Under contemporary jurisdictional principles, a state court could not assert in personam jurisdiction over someone who was not physically served process in that state. However, if a defendant, on whom in personam jurisdiction was unable to be asserted, owned property in the state in which plaintiff was situated, plaintiff could "attach" to the action whatever property defendant owned in that state. Such an action was labeled quasi in rem and, when this occurred, state courts were permitted to assert jurisdiction over an out-of-state defendant on any matter, with the limitation that any remedy be limited to involving only the attached property.

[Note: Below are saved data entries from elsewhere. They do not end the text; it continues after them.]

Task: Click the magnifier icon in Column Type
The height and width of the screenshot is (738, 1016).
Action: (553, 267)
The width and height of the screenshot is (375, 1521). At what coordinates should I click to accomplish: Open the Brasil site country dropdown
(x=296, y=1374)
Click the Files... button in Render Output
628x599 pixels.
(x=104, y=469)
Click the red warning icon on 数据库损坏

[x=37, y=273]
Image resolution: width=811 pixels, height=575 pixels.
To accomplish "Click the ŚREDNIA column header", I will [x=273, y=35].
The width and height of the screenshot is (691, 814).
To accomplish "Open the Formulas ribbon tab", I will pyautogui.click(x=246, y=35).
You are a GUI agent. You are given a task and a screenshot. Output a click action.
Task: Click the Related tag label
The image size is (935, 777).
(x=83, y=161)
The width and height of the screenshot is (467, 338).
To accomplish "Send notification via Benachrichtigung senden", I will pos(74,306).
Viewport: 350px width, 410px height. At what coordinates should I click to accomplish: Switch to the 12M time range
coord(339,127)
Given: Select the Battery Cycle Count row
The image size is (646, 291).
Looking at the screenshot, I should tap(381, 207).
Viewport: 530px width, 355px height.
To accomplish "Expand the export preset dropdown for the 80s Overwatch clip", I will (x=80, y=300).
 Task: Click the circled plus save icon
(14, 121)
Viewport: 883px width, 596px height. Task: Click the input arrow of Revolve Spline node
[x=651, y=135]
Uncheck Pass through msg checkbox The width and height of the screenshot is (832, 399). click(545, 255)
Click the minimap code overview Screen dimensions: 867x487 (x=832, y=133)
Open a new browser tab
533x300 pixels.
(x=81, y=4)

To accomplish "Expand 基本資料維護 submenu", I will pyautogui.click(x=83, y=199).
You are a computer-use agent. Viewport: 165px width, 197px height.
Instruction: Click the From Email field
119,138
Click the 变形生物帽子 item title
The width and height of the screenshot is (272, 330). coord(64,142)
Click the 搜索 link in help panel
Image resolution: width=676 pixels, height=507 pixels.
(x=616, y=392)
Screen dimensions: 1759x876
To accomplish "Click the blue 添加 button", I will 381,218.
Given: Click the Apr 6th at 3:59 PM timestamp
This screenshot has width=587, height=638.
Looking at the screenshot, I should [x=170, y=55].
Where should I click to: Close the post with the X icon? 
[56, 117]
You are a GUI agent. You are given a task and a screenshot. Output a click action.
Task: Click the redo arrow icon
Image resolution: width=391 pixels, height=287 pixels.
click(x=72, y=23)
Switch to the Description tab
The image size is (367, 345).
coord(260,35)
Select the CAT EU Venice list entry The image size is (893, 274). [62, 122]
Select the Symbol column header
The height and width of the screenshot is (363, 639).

As debt is considered actual property of the creditor, and, at the time was considered to be physically located with the debtor, when Harris entered Maryland, he brought along the debt he owed to Balk, allowing Epstein to attach it in a quasi in rem action and obtain jurisdiction over Balk.

The principles allowing the Maryland state court to assert jurisdiction in this case were subsequently overturned by the Supreme Court case in Shaffer v. Heitner (1977).